### EXERCISE REQUIREMENTS
Find the line below with "Screen dimensions: 775x307" and the line with "Task: Select the Personalization brush icon". Output them and the lines between, exactly, but not the pictures.

### RECORDS FOR THIS TASK
- - -

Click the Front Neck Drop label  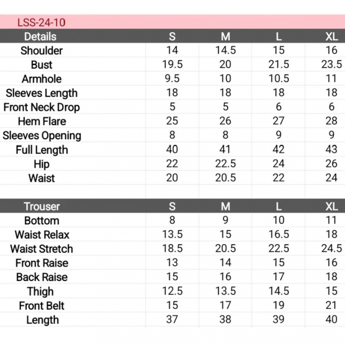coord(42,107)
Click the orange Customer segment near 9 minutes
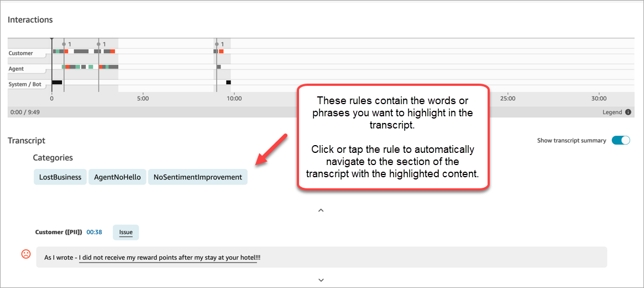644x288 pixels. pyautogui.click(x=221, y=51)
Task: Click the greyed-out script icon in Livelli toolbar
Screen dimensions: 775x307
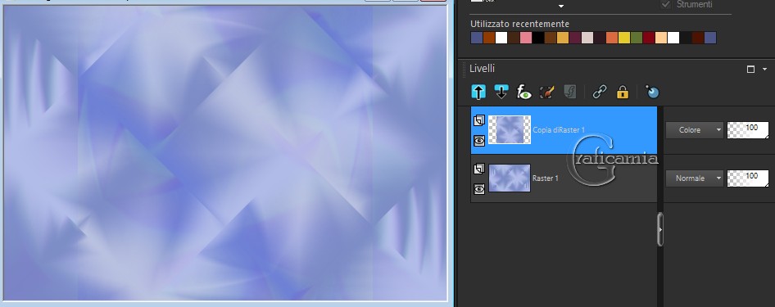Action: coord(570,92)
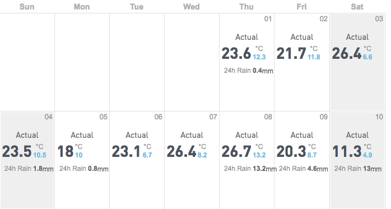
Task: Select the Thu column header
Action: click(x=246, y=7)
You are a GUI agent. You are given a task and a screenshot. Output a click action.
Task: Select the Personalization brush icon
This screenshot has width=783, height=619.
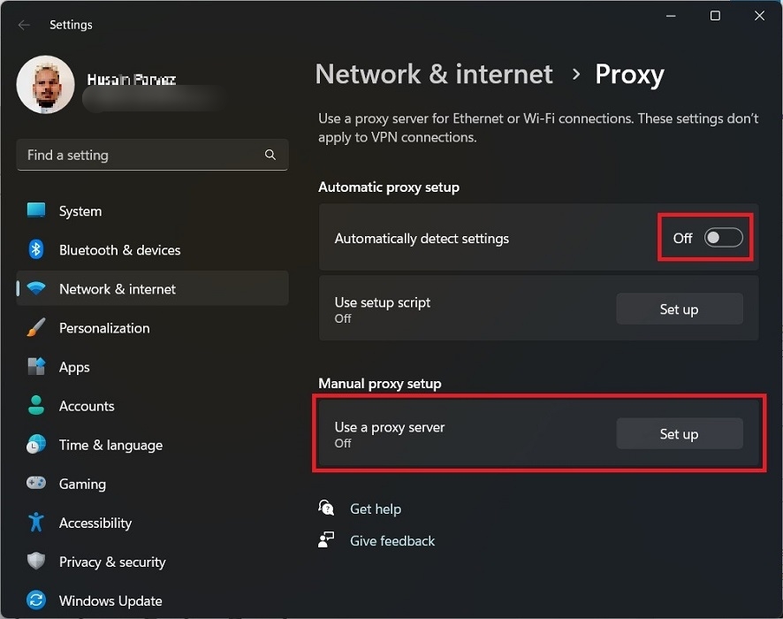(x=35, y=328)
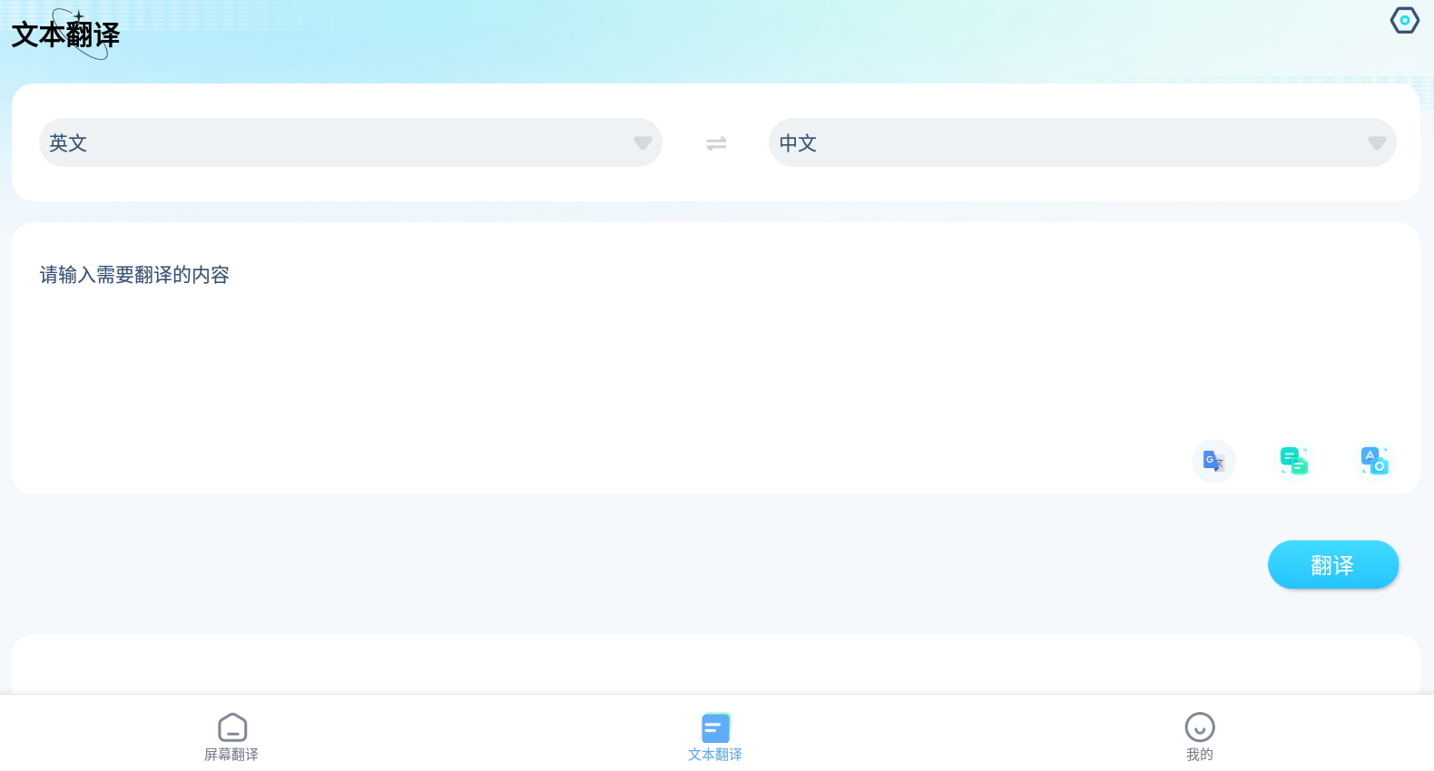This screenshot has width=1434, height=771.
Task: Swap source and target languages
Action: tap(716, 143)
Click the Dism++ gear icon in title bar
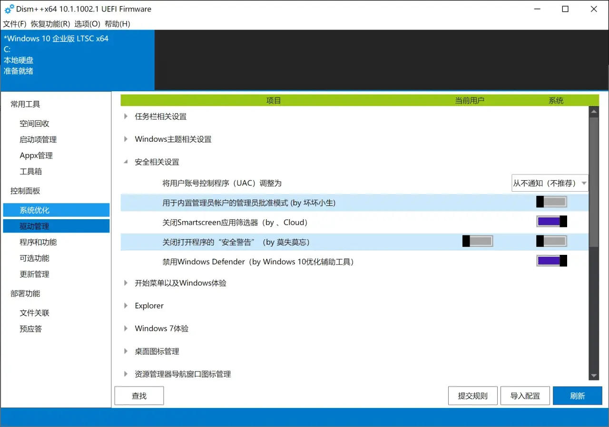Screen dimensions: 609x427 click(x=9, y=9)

- - -

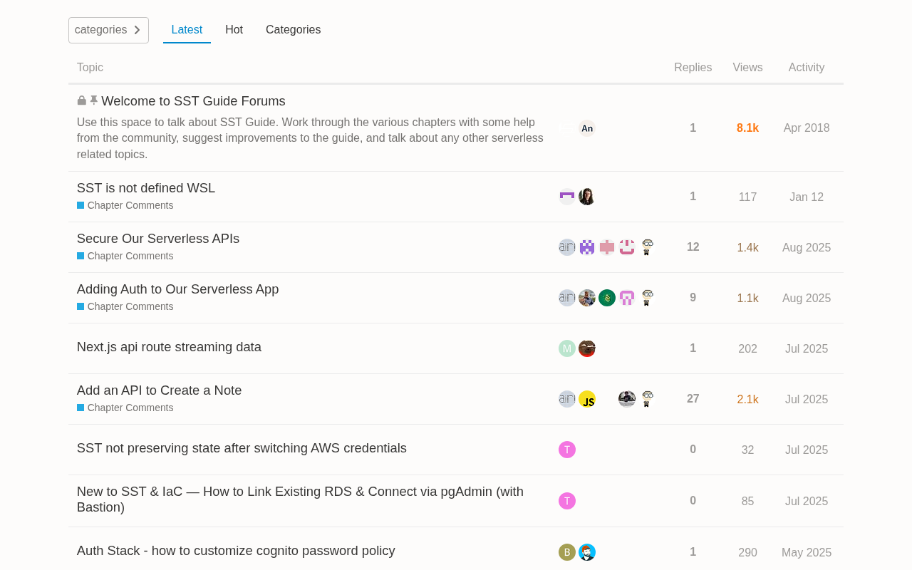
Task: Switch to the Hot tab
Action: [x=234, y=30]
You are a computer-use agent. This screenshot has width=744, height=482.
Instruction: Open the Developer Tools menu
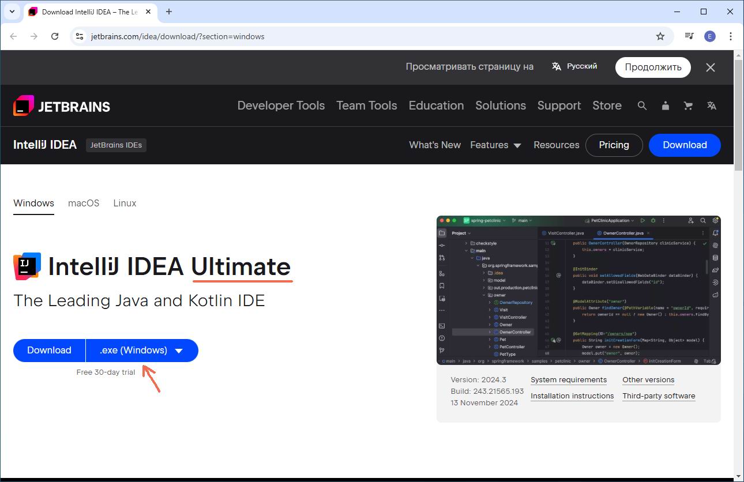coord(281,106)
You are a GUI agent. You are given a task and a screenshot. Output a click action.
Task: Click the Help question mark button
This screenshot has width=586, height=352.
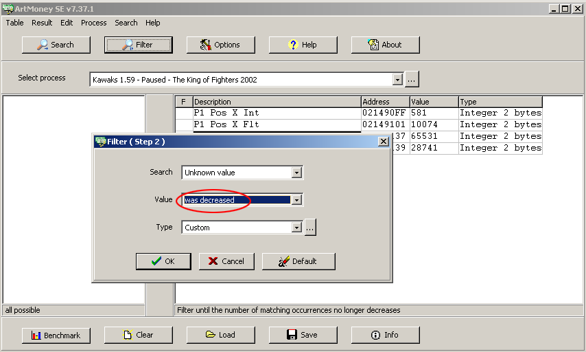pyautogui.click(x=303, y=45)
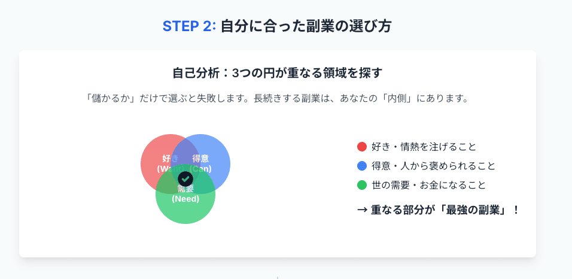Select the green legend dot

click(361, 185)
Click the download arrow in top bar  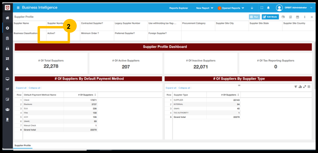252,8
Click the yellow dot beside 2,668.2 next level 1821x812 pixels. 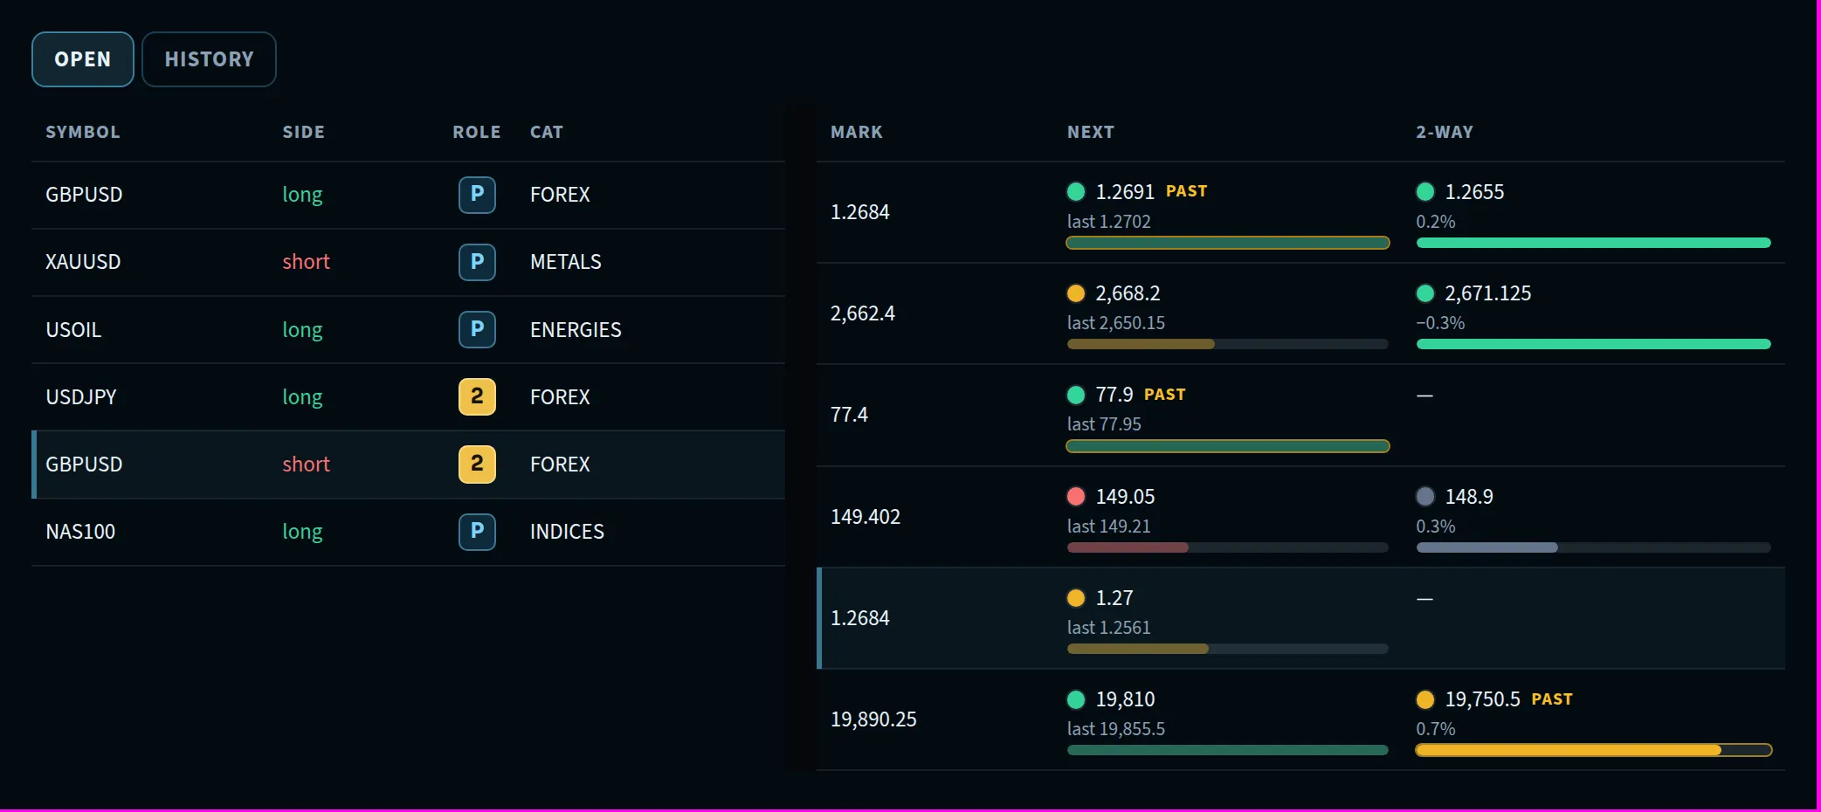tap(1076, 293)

- - -

### RESPONSE TO THE EXERCISE
Screen dimensions: 775x307
Action: coord(570,92)
Task: Select the Thu column header
Action: click(x=246, y=7)
You are a GUI agent. You are given a task and a screenshot. Output a click action.
Task: Select the Personalization brush icon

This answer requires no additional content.